SAMARINDA – Praktik doxing kembali meresahkan aktivis dan konten kreator di Samarinda. Kasus terbaru menimpa Achmad Ridwan, pendiri platform media lokal Selasar.co, yang data KTP-nya disebarluaskan oleh akun anonim setelah ia mengkritisi perundungan digital terhadap kreator kritis seperti Kingtae.life.
Samri Shaputra, Ketua Komisi I DPRD Kota Samarinda, merespons kasus ini dengan keprihatinan mendalam. Dalam sesi wawancara Senin (19/5/2025), ia menilai insiden tersebut sebagai bentuk pembungkaman sistematis terhadap kebebasan berekspresi.
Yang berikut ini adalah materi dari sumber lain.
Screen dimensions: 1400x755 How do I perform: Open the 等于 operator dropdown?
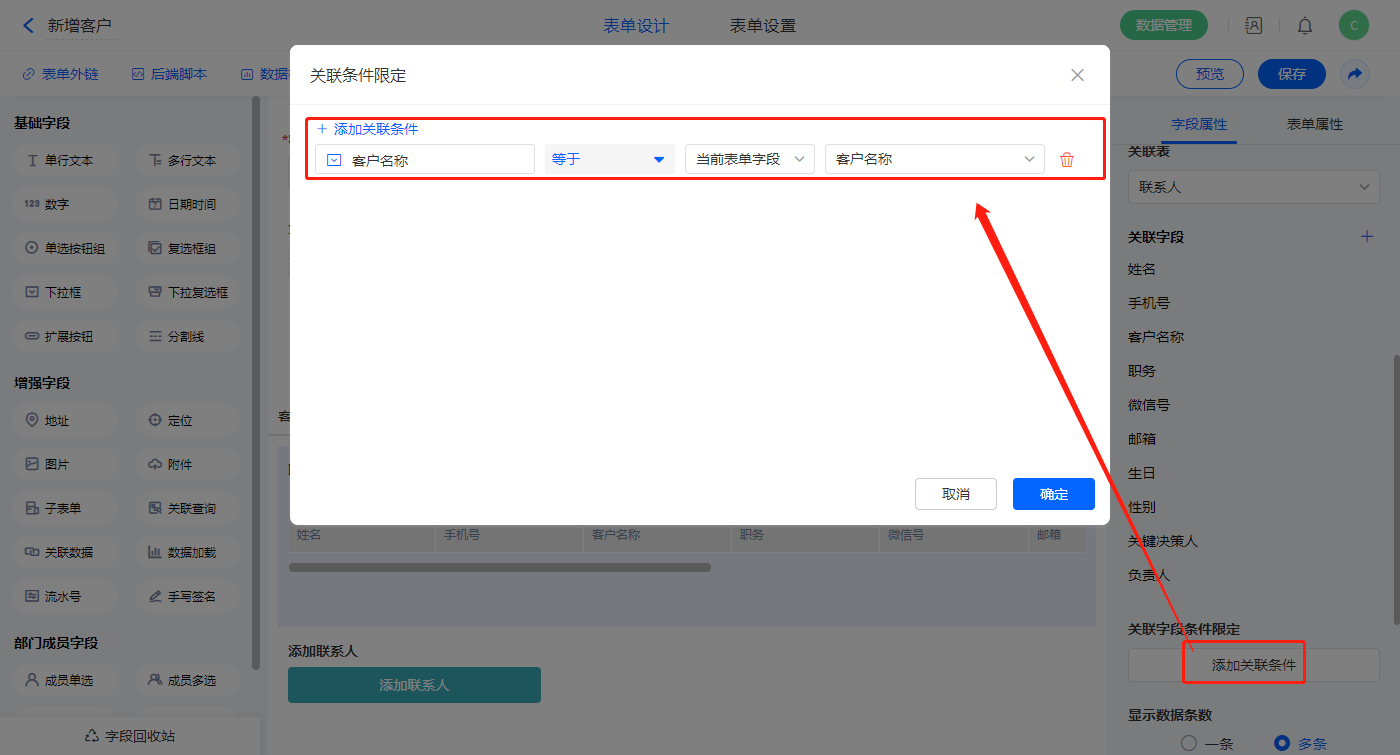(609, 159)
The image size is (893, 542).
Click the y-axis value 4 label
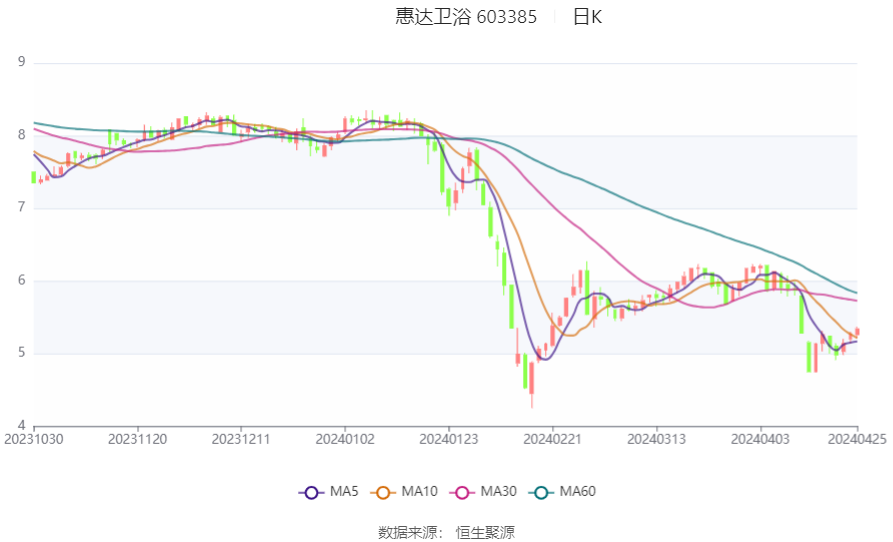pyautogui.click(x=21, y=426)
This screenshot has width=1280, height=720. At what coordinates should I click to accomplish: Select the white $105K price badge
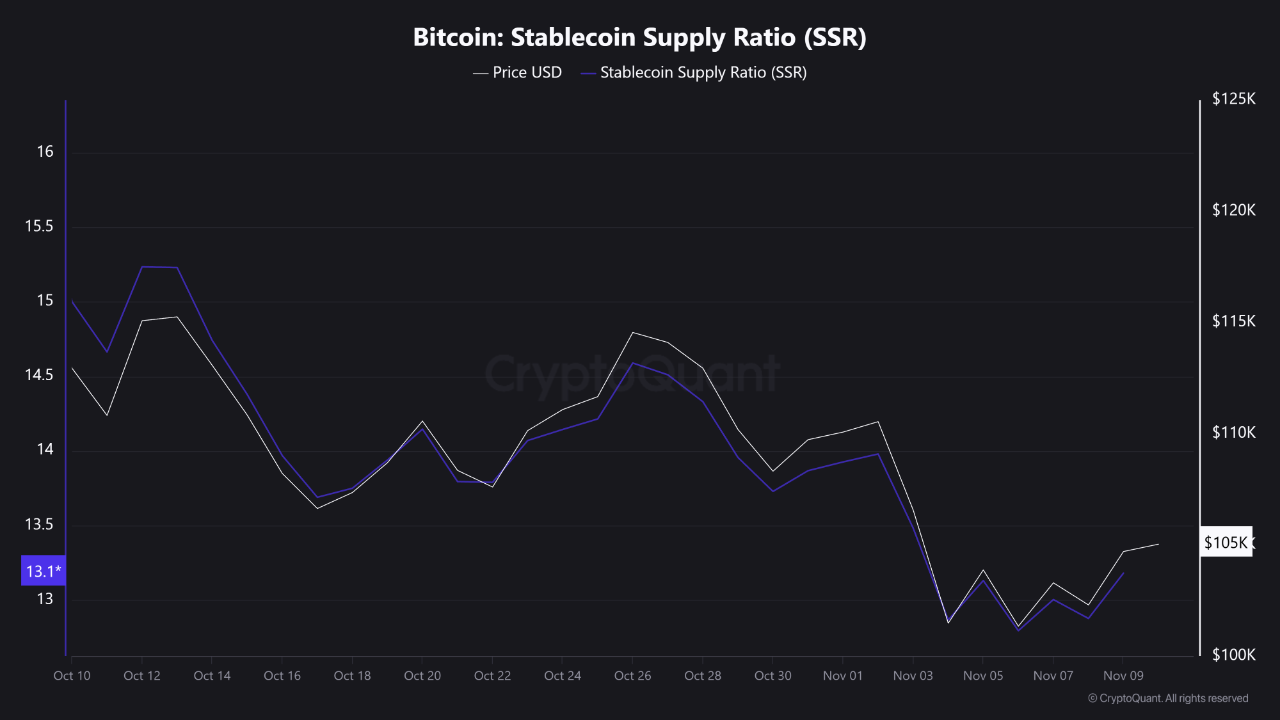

“Penyebaran data pribadi ini bukan hanya melanggar privasi, tapi juga bentuk intimidasi yang bisa membuat masyarakat takut menyampaikan kritik,” ujarnya dengan nada serius di Gedung DPRD Samarinda.
Analisis Samri menunjukkan adanya pola yang mengkhawatirkan dalam iklim demokrasi lokal, di mana setiap kritik terhadap pemerintah direspons dengan serangan digital yang terorganisir.
“Begitu ada yang mengkritik, muncul narasi negatif, bahkan doxing. Ini bukan hal sepele, ini bahaya untuk demokrasi kita,” tegasnya.
Sebagai anggota legislatif, Samri juga meluruskan fungsi konstitusional DPRD yang kerap disalahpahami publik.
“Ketika kami diam, masyarakat bilang DPRD tidak bekerja. Tapi ketika kami bicara dan memberi masukan, malah dianggap menyerang. Harusnya kritik itu dilihat sebagai ruang perbaikan, bukan dijadikan alasan untuk menyerang balik,” tambahnya.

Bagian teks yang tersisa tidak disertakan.